You may need to practice how to tell your children negative information about your EX. Use the questions below as your guide to determine how to respond to each scenario. In each scenario decide whether you should or should not tell the children the negative information about the other parent.
What information do I want to tell my children about the other parent? Name the specific behavior(s) that you want the children to know about the other parent.- What are all of the reasons I want to or believe I need to tell my children this information about the other parent?
- Why do you believe your children should know this information about the other person?
- Is the reason personal, out of anger, full of revenge? Will knowing this information actually make a difference in the way the children behave or feel?
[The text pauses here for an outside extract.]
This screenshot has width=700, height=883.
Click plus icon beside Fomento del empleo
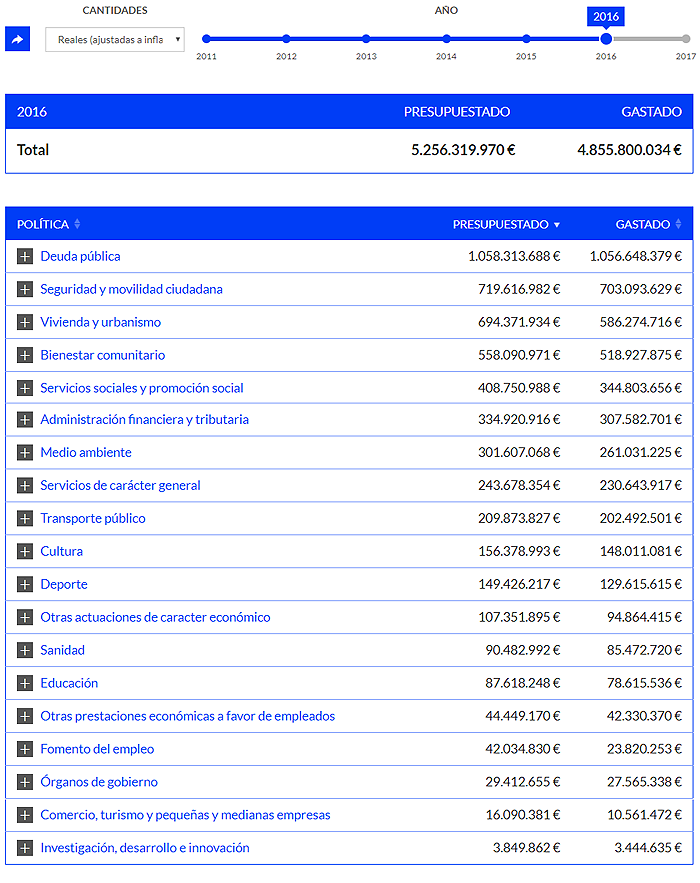[25, 750]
- Are my children being hurt by not knowing this information? Would they be hurt more if they were told this information? How will this information improve the children’s lives by knowing this?
- How can this information be told to the children without criticizing? How will this information actually help my children?
- How will this information improve their relationship with the other parent/stepparent/family members?
- What do I expect to accomplish by sharing this information with the children? Is there any better way to share it?
- Do the benefits of sharing this information with my children outweigh the emotional risks the children may experience?
- How can this information backfire on the children or on me?
- Who can I ask to help me decide if this information is important to share with the children? What child development professionals, family therapists, family law attorneys or other knowledgeable professional can I talk to about the issues to determine whether I am on track for sharing this information with my children?
- How can I tell my children this information so that it supports the children’s self-esteem and doesn’t denigrate the other parent? What is the best way to share this information with my children, through other professionals or through me?
- Can you ask the professionals to assist you with creating the plan to share the information?
1. The father is usually late picking up the children from the other parent. The children are anxious and get upset when they have to wait for him.
2. The mother had an abortion and an extramarital affair before ending the marriage.
3. The father only drinks after work and on weekends when he does not have the children.
4. The mother has mood swings and is often unpredictable during her time with the children-often the children have to take care of themselves.
5. The father hasn’t paid child support in 8 months.
6. The mother has her boyfriend over to the house on weekends when the children are with the father. The father is angry with the mother for ending the relationship.
If you have any doubt or questions about the information you want to share with your children, seek expert help first. Spending a little time on how to protect the children from emotional harm helps them manage the situation more effectively.